Por outro lado, percebe que o desenvolvimento económico e tecnológico está a pender para a zona da Ásia/Pacífico. Quase diria tratar-se de uma tendência imparável que tem, por seu lado, o que costuma dizer-se “a paciência do chinês” para o conseguir, e não nos podemos esquecer que a China e a Índia estiveram na vanguarda do Mundo durante 1.800 anos e que só em 1820 a Europa lhes passou à frente, com os EUA em segundo lugar, até tomar a dianteira no pós primeira guerra mundial.

Há quem chame a este “recente período de relativo sobredesempenho do Ocidente, quando comparado com outras civilizações, uma assinalável anomalia” que “tende a extinguir-se naturalmente”. Interessante a este respeito ler: “A Queda do Ocidente? Uma Provocação”,  de Kishore Mahbubani, um diplomata de Singapura.
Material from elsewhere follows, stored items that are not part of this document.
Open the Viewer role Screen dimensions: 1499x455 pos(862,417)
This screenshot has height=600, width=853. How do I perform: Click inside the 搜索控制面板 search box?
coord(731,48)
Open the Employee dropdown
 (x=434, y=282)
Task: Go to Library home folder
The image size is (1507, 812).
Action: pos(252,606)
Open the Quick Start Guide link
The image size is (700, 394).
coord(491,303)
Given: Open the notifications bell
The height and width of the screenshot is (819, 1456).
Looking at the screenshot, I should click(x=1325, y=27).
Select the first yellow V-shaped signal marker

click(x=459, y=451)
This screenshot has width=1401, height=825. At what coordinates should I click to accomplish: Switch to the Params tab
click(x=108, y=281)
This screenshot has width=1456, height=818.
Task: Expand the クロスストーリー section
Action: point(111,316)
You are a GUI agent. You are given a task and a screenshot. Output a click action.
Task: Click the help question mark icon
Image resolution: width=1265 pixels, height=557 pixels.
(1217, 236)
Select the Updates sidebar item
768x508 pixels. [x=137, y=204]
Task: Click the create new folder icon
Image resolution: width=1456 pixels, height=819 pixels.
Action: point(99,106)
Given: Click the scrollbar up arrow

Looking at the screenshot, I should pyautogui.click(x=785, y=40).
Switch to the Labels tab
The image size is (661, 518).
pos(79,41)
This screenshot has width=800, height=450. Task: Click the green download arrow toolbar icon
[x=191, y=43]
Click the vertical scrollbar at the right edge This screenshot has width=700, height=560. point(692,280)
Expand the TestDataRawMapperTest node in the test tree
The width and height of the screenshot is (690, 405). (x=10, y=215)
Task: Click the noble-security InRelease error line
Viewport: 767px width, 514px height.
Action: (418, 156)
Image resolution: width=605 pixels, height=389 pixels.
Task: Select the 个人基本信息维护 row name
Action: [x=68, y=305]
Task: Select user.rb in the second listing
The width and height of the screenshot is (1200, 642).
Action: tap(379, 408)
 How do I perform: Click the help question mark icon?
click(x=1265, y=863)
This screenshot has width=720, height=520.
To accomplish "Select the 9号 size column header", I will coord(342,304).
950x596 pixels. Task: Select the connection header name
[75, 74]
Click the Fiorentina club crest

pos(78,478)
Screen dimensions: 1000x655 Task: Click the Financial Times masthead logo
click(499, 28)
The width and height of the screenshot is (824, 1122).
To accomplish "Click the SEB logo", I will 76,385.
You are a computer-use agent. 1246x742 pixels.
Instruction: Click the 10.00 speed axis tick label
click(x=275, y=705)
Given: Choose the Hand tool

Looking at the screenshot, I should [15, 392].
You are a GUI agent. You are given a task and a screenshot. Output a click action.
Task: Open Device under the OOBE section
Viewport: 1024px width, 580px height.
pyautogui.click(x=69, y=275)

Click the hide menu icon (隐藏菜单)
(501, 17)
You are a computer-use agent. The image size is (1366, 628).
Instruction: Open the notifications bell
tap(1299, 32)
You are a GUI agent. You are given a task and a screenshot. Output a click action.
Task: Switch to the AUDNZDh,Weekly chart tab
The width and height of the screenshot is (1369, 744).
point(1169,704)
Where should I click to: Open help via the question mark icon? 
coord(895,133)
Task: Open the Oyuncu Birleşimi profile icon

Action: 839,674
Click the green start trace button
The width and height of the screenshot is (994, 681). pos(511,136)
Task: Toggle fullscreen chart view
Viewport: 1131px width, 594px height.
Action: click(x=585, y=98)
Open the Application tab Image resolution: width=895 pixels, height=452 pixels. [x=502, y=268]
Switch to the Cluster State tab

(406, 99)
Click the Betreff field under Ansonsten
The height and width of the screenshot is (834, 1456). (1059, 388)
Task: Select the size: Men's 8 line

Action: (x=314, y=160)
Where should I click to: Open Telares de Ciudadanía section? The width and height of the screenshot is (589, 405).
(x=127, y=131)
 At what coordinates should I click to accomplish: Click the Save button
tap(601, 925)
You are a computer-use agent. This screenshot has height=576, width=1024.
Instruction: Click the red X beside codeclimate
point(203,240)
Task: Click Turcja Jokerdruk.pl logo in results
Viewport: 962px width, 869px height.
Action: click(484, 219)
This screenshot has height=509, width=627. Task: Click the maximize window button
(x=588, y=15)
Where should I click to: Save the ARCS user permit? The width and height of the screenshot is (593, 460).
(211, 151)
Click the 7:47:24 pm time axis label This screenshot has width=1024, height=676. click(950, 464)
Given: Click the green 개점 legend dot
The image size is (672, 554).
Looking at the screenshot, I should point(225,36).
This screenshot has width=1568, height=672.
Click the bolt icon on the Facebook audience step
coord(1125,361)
Se a China introduzir algumas inovações na sua estratégia e começar a oferecer melhores condições de acolhimento das empresas estrangeiras no seu espaço económico (reciprocidade), a situação do investimento chinês vai acelerar-se.

E o que é real é que já pensa em criar organismos de regulação para determinadas áreas, entre elas a das comunicações, isto é, está a pensar em jogar com os mesmos instrumentos que o Ocidente, eventualmente com melhor eficácia, o que a dar-se, deita por terra todo e qualquer argumento.

Os EUA têm a noção exacta do perigo que correm. Mas esse é um problema dos EUA. Este medo (e não o perigo da democracia estar em causa) é que é o motor de toda esta pressão sobre os restantes países. Mas, de certeza, muitos países avançados não vão deixar-se arrastar por esta onda de pressão americana porque é determinante a cooperação com a China para não se atrasarem no tempo ou até recuperarem algum atraso existente.

Os EUA estão em perda económica e tecnológica, o que também ajuda a decisão de muitos países (porque cooperar com alguém em perda?) e, no actual contexto de ambiente Trump, a situação é ainda mais favorável para algumas tomadas de decisão “rebelde”, apesar de várias hesitações por exemplo ao nível de topo da UE.

Além disso, cada país tem a sua história e a cooperação diversificada é fundamental ao seu relacionamento e projecção no Mundo.

O autor escreve de acordo com a antiga ortografia.